Another similarity A BLADE IN THE DARK has with Argento’s TENEBRE is the symbiotic nature of the giallo and the American slasher flick – both influencing each other with a seemingly voracious appetite. Certainly, by 1983 the conventions of the slasher movie would not have escaped the likes of Bava. If A BLADE IN THE DARK has any distinguishing features it’s the brutal nature of the murder scenes (again perhaps influenced by the splatter epics emanating from the States), especially the notorious (and often censored) bathroom killing; which is practically guaranteed to get you squirming.
A BLADE IN THE DARK is also perhaps one of the first post-modern gialli, in-so-much as for some of the running time it clearly isn’t taking itself too seriously. Like many dubbed (often badly) Euro thrillers it has that somewhat stilted, comedic effect – but surely no screenwriter could have expected such deliciously cheesy bon-bons of dialogue such as, “I can offer you tea, coffee or yoghurt”, or “Linda was obsessed with balls – tennis balls”, to be taken especially seriously.

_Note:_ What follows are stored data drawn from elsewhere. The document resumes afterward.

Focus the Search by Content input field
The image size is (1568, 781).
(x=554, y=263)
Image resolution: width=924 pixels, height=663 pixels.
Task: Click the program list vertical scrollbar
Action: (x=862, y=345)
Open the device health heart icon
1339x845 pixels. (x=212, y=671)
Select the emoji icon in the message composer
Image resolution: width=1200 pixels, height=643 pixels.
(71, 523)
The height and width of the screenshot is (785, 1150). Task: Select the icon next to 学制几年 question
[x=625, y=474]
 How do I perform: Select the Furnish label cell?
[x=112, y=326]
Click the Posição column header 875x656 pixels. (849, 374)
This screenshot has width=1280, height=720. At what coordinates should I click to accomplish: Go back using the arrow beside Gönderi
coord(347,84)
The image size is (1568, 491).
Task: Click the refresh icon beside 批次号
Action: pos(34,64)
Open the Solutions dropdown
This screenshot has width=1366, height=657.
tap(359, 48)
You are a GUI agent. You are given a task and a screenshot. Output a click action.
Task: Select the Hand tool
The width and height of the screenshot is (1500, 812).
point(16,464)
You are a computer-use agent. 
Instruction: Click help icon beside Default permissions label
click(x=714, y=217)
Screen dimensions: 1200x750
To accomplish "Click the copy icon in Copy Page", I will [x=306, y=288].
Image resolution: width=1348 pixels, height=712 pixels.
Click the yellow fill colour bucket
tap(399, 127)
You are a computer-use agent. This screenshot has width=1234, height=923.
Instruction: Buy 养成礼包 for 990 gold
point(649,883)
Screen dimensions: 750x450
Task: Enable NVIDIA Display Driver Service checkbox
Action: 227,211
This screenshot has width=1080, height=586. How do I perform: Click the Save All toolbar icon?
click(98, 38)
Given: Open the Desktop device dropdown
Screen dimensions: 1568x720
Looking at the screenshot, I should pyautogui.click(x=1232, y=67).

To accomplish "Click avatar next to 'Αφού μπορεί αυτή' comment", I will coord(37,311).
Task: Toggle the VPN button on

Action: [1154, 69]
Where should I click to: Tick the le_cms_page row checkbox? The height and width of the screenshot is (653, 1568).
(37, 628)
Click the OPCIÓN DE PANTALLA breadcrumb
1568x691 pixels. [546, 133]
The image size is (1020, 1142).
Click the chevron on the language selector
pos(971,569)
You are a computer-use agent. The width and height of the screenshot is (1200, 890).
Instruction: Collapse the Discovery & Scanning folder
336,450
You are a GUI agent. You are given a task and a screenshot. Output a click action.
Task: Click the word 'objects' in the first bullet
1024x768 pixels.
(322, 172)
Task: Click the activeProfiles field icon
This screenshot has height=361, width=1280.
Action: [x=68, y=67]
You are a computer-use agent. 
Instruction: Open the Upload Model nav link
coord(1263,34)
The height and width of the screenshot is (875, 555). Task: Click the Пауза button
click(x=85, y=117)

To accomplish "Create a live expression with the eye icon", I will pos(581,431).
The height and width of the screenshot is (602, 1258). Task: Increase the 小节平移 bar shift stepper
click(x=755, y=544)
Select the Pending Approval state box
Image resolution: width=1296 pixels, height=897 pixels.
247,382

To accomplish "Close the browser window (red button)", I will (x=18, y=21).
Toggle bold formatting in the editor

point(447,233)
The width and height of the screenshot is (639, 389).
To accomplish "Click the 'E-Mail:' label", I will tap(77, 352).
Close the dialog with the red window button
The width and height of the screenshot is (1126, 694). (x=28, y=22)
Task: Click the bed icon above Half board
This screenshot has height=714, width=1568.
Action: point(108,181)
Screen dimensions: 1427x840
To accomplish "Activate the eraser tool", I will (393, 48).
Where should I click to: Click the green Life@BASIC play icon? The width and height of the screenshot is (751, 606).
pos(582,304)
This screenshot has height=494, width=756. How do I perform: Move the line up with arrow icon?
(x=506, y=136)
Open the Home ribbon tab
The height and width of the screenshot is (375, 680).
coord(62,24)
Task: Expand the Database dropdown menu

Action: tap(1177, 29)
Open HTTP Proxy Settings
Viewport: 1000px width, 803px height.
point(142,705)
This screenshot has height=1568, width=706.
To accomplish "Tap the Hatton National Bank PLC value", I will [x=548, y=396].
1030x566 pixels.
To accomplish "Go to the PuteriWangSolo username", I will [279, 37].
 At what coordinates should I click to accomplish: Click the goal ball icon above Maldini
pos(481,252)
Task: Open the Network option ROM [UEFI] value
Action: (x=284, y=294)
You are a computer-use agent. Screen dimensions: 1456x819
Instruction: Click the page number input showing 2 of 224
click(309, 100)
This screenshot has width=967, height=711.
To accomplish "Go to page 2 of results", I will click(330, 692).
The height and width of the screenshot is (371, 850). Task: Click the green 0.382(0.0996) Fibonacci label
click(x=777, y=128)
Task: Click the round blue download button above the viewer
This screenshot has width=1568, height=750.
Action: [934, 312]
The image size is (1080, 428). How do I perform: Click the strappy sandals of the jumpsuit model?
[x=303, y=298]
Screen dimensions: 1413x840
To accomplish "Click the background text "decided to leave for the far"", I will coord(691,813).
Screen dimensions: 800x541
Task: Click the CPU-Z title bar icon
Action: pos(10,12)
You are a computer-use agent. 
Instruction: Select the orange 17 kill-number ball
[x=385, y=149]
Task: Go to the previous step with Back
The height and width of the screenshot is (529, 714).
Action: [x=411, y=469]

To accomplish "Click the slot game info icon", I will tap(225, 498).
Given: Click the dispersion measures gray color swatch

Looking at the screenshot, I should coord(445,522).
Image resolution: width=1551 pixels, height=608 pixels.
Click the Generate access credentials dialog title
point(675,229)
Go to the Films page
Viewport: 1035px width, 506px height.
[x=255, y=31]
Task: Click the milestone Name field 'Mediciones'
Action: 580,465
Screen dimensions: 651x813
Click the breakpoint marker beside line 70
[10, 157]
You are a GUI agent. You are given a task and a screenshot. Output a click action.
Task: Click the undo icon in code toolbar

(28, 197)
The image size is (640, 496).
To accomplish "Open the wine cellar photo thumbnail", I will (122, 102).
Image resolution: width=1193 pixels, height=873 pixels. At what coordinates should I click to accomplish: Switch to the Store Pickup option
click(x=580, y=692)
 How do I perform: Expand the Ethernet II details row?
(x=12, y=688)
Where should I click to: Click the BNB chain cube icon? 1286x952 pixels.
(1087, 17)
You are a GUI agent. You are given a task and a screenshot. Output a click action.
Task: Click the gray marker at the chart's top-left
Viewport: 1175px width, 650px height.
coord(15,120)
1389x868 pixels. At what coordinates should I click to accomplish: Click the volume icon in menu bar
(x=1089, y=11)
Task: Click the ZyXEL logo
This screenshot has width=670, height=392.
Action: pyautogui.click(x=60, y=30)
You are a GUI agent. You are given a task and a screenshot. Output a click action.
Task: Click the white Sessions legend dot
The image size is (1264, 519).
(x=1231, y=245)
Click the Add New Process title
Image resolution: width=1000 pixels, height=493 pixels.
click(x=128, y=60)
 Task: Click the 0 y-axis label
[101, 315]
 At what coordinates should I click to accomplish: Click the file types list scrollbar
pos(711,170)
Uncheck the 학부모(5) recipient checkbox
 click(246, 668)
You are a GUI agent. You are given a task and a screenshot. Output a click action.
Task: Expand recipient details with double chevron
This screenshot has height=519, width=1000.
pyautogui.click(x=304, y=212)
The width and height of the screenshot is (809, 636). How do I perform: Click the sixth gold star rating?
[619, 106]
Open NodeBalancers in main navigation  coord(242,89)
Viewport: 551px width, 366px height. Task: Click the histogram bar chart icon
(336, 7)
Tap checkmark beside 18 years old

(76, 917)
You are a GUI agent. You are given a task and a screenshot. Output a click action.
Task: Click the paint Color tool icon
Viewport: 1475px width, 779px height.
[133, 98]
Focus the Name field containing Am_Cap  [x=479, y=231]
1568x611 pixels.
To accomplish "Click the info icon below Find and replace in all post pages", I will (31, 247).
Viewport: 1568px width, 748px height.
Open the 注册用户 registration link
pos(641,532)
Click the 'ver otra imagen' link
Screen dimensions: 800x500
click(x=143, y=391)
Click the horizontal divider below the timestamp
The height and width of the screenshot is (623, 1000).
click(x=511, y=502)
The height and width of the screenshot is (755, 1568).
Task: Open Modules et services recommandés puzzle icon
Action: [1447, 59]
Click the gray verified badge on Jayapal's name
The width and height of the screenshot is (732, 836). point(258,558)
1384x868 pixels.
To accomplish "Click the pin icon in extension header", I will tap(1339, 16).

The film is also slightly notable for featuring that seemingly omnipresent Italian blonde moppet - Giovanni Frezza (surely the male version of the similarly ubiquitous Nicoletta Elmi - who admittedly usually appeared in a higher class of schlock). In what turns out to be a film within a film (and the one Bruno is scoring), he is teased by friends because he hesitates to investigate a darkened cellar, with the nasal chant “You are a female! You are a female!”. Naturally, in the grand tradition of loopy jumps of logic this unlikely chant provides one of the lynchpins for the film's central mystery.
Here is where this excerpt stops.